If today’s retailers were given a wish list for their real estate and construction requirements, it would heavily resemble the thoughts shared from Bill Castagna of Five Below, Amro Fadel of Burlington Stores and Eric Suissa of Starbucks during the “Retailer Perspectives” panel at ICSC Philadelphia.
Looking ahead to 2024, the speakers acknowledged the massive influx of commercial and residential project applications for approvals within municipalities causing project delays. This time lost has been affecting costs and site selection across the board. Even while tools like Placer AI and data aggregators can be a fantastic benefit, there is no replacement for a multi-dimensional perspective shaped by a strong co-tenant strategy.

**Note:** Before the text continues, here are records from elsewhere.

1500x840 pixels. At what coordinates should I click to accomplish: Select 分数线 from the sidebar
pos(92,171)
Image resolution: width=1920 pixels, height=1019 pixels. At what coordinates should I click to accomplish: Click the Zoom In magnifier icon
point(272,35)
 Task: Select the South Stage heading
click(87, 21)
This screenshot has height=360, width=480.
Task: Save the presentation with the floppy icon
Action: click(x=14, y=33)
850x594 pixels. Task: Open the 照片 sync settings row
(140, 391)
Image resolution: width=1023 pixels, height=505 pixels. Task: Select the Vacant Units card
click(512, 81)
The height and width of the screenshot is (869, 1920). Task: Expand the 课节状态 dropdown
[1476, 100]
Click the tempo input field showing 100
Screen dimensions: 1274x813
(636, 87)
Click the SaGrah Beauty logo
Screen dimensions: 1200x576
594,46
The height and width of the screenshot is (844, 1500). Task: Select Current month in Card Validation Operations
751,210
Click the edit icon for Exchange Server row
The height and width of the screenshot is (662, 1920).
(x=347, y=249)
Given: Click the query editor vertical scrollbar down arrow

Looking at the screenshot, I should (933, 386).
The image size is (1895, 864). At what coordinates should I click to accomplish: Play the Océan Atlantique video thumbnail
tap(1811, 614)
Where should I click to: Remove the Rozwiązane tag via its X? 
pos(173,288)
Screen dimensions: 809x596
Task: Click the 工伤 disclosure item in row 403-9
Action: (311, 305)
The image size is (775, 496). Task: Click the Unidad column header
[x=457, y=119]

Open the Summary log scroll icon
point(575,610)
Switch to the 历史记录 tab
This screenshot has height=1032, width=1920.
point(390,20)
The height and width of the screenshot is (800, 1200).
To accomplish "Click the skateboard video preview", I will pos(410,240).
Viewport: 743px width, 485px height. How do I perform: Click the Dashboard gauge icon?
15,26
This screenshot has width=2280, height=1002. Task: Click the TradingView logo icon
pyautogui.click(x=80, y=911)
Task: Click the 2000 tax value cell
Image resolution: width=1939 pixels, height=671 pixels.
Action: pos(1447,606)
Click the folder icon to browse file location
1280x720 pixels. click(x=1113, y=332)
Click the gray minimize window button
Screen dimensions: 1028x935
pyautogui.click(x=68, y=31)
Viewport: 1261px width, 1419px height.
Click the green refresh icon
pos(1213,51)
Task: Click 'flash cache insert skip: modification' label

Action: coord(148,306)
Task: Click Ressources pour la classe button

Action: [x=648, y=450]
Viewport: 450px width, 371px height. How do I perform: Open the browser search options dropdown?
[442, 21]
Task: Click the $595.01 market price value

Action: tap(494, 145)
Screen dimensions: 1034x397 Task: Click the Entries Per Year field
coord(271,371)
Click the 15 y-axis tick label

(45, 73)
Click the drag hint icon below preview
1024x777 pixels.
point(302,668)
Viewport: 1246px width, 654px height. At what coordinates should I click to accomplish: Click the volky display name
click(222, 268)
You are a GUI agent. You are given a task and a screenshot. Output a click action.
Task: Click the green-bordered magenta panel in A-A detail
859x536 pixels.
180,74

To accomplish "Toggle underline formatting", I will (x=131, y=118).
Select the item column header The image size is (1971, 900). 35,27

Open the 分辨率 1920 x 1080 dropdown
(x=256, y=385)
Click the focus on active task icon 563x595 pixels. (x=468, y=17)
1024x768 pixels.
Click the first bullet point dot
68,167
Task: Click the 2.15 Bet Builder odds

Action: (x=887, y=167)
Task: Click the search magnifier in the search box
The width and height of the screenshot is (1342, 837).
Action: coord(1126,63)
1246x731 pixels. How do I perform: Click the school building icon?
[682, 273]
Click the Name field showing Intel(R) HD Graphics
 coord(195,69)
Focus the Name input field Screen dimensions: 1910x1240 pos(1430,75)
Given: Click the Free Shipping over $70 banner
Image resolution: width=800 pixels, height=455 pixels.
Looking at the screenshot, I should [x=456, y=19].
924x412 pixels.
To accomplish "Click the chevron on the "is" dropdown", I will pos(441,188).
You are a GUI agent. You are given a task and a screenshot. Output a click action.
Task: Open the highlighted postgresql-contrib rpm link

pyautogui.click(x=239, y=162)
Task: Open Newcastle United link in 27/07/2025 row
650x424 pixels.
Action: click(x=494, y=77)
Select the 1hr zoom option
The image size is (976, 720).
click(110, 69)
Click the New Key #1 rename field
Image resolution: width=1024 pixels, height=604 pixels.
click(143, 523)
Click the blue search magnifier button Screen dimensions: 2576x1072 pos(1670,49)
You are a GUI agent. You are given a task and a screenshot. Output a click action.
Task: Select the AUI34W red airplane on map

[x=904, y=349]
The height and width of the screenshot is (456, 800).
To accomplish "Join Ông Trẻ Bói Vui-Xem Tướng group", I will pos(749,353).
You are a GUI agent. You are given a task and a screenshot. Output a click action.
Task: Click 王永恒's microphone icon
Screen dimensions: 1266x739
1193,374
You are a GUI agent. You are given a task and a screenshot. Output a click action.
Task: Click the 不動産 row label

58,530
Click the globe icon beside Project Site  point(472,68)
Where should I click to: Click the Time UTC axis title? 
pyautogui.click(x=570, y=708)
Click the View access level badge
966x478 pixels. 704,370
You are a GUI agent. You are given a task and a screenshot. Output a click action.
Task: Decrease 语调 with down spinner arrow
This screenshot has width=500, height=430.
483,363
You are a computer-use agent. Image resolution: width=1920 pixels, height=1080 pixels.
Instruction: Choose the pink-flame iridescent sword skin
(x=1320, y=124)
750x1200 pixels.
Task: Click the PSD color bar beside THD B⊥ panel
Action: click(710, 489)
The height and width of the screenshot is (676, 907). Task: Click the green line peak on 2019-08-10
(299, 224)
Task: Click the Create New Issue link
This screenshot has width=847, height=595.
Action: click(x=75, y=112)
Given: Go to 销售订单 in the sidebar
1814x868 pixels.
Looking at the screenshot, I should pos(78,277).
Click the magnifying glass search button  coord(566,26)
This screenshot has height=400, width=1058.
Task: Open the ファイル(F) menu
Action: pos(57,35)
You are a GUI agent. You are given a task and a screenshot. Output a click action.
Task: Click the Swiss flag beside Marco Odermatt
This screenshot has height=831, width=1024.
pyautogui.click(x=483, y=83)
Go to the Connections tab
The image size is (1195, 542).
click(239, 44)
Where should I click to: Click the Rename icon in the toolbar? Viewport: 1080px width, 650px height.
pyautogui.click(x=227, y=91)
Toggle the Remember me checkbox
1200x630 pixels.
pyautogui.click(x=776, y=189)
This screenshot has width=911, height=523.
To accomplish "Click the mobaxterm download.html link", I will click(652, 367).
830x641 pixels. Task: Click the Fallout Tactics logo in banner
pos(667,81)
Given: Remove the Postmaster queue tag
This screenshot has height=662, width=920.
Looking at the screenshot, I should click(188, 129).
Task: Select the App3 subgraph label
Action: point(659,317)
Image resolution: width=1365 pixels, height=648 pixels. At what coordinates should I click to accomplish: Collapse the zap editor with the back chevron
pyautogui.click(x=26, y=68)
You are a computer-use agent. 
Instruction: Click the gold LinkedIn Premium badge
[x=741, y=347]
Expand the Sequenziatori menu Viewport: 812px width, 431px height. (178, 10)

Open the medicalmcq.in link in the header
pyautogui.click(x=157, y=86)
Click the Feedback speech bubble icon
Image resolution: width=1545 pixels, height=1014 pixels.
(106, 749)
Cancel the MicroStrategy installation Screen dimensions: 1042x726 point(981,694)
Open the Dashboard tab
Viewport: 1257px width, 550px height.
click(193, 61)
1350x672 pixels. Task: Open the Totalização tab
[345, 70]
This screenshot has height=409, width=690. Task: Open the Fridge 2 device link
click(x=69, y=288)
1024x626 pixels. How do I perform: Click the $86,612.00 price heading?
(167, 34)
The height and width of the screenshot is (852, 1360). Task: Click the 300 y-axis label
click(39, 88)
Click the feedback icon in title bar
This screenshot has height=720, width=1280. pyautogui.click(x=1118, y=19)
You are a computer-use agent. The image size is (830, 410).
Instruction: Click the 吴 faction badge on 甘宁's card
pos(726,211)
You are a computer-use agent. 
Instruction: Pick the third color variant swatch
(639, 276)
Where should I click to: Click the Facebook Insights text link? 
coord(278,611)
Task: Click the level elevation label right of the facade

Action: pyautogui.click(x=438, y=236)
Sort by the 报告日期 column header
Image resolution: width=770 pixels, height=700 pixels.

Solid Co-Tenant Considerations and Precautions
In this approach to site selection, tenants work together to create a mutually beneficial environment that attracts customers and contributes to the success of all retailers involved. Starbucks mentioned they do well with QSRs adjacent to their retail footprint. Also, Burlington shared that their customers enjoy a Five Below location in the same center. This idea allows multiple tenants to leverage their collective presence to create a more vibrant and attractive shopping environment.
As a protection, sometimes smaller retailers relying on an anchor for foot traffic can pursue a co-tenancy clause in their lease. This language allows a tenant to request some sort of relief if total occupancy drops below a certain threshold. The relief typically takes the form of reduced rent until such time as the space is filled. However, the existence of co-tenancy clauses in retail leases raises the risk profile of a transaction for the property owner because one tenant leaving can result in other tenants receiving rent reductions.
The Importance of Flexibility
Flexibility is becoming an increasingly important aspect of a retailer’s real estate strategy. The ever-changing retail landscape requires agility and adaptability. Retailers need to be able to adjust their physical footprint, store formats, and locations to align with market trends and consumer preferences. This often means negotiating flexible lease terms or seeking properties with versatile layouts that can be easily modified. Flexibility allows retailers to stay ahead of the curve, especially while shifting retail uses. For example, banks are easily converted to QSRs, Taco Bell can be easily renovated into a McDonalds, and retail can be shifted to self storage. Office doesn’t often have the same luxury. This is recognized from an investment perspective, especially as converting retail has 40% less costs than buying new. During the panel, Burlington shared their goal of converting 60 Bed Bath and Beyond locations into new locations as a testament to the value of this strategy.
While this is only a brief glimpse of the dialogue, it’s important to note the perspective of those sitting across the conference room table and understand the full picture of a brand’s real estate presence. For retailers that cater to evolving consumers and demographic drivers, it’s critical to involve as much data in development decisions as possible.